* _GIVEN PROBLEM_
Render the lines of material starting at the one containing "Focus the 'Type your questions here' box" and ending at the one containing "This screenshot has height=872, width=775." as a numbered list, omitting blank lines.

* _TASK INPUT_

☆ ☆ ☆

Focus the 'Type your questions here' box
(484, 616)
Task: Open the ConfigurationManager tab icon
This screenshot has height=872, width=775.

☆ ☆ ☆

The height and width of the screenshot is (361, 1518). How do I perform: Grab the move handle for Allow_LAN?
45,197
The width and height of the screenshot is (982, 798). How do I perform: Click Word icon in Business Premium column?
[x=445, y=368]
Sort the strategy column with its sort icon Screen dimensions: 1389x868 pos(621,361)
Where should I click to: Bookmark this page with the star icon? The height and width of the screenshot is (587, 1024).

☆ ☆ ☆

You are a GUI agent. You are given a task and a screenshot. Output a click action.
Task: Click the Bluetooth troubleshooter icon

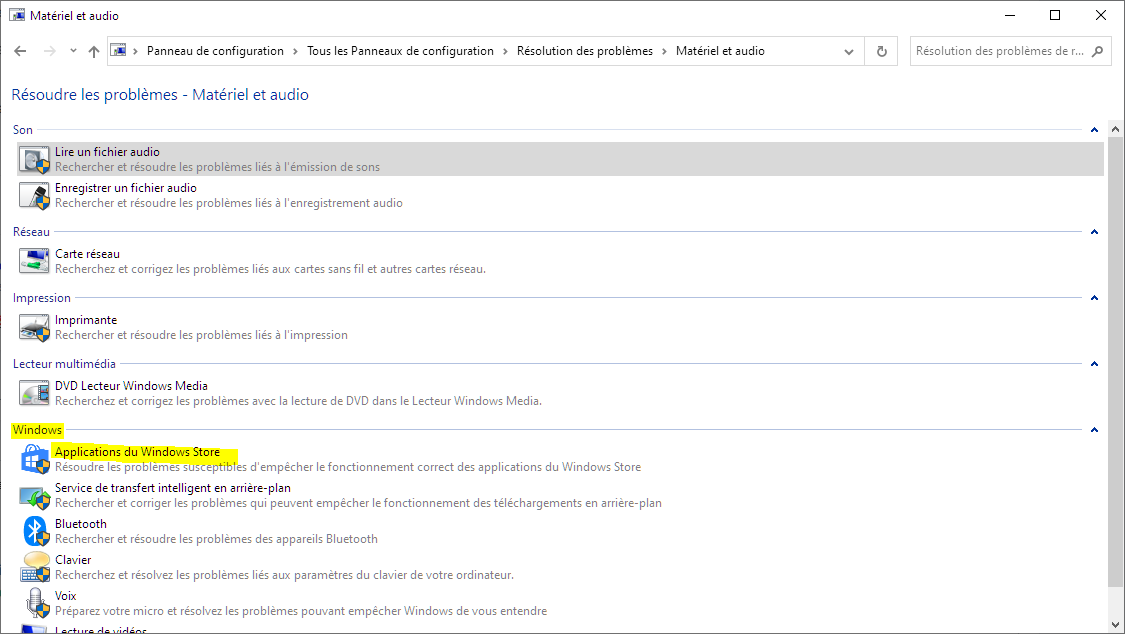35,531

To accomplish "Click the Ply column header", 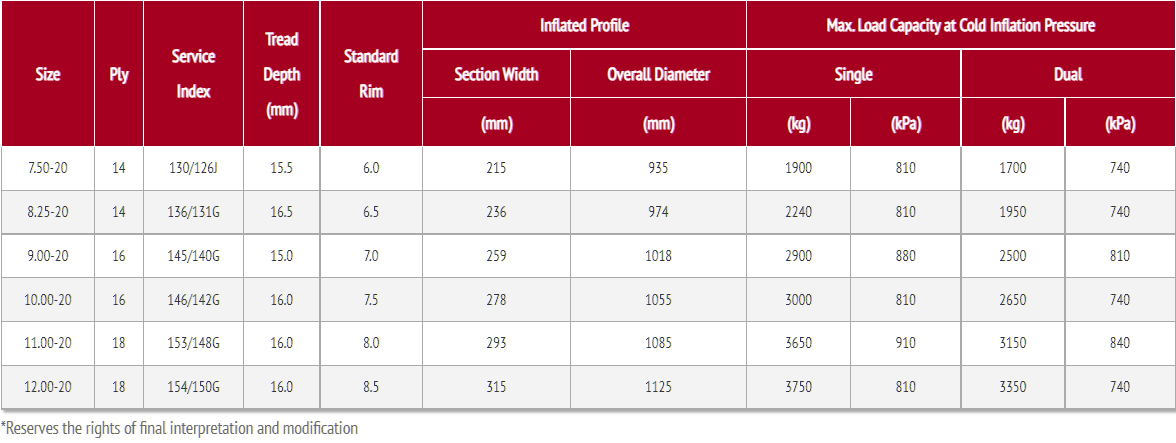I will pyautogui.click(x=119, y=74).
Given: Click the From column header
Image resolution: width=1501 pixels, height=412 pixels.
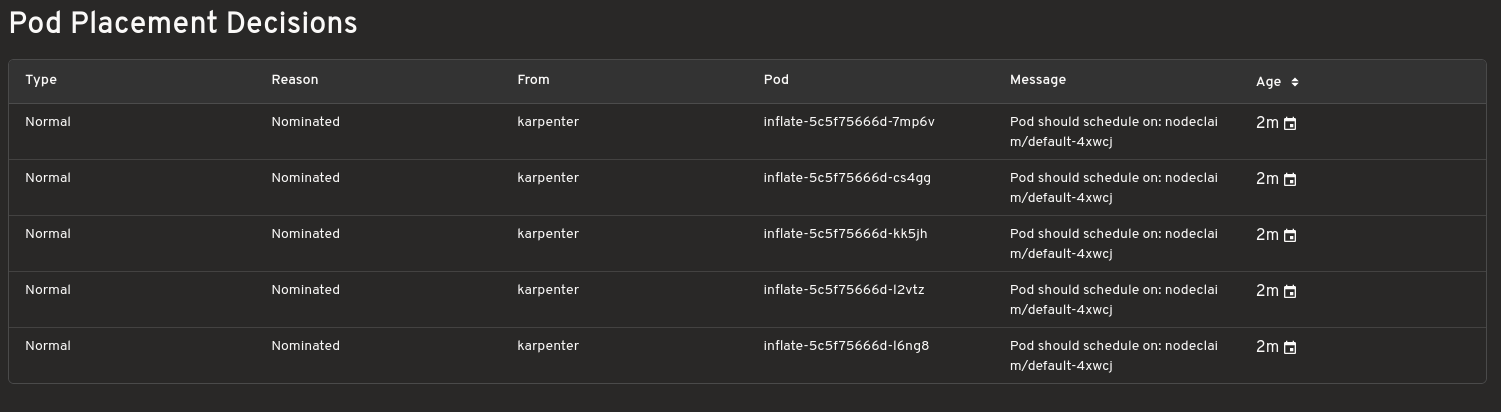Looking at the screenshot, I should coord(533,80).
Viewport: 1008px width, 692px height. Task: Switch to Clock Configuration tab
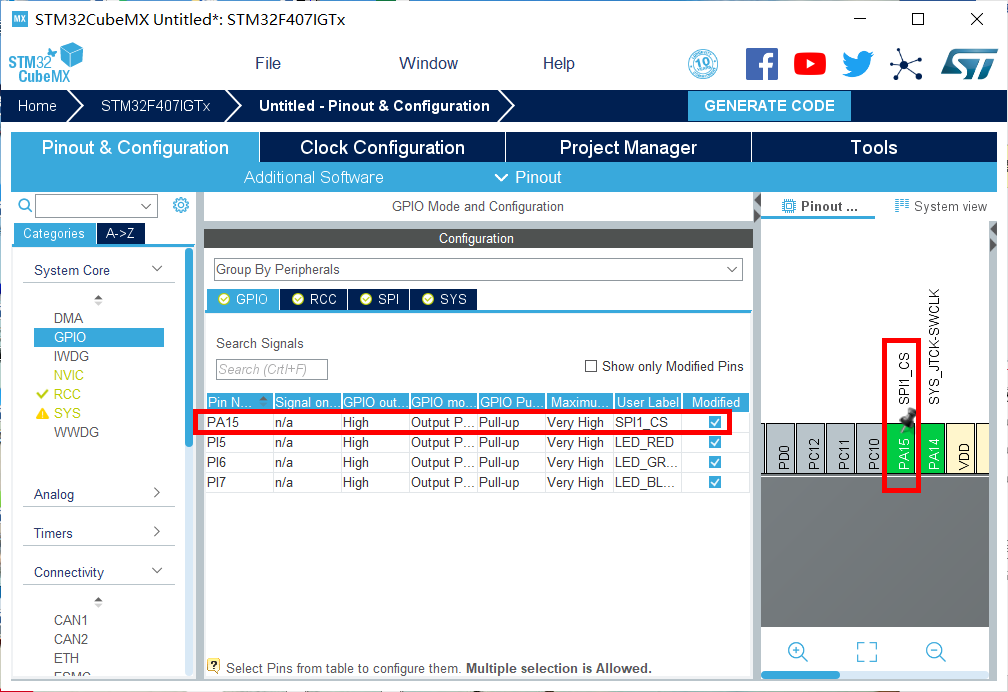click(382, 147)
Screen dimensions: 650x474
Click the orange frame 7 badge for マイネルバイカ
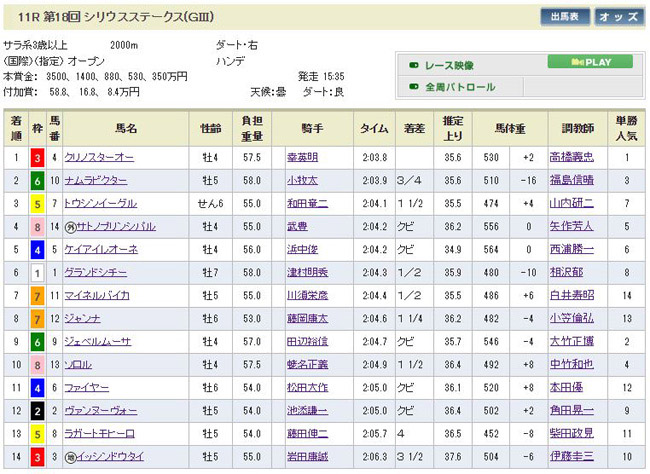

☆ ☆ ☆

* _REPLY TO THE TASK_
1. Focus the 'Type your questions here' box
2. (484, 616)
3. Task: Open the ConfigurationManager tab icon
4. This screenshot has height=872, width=775.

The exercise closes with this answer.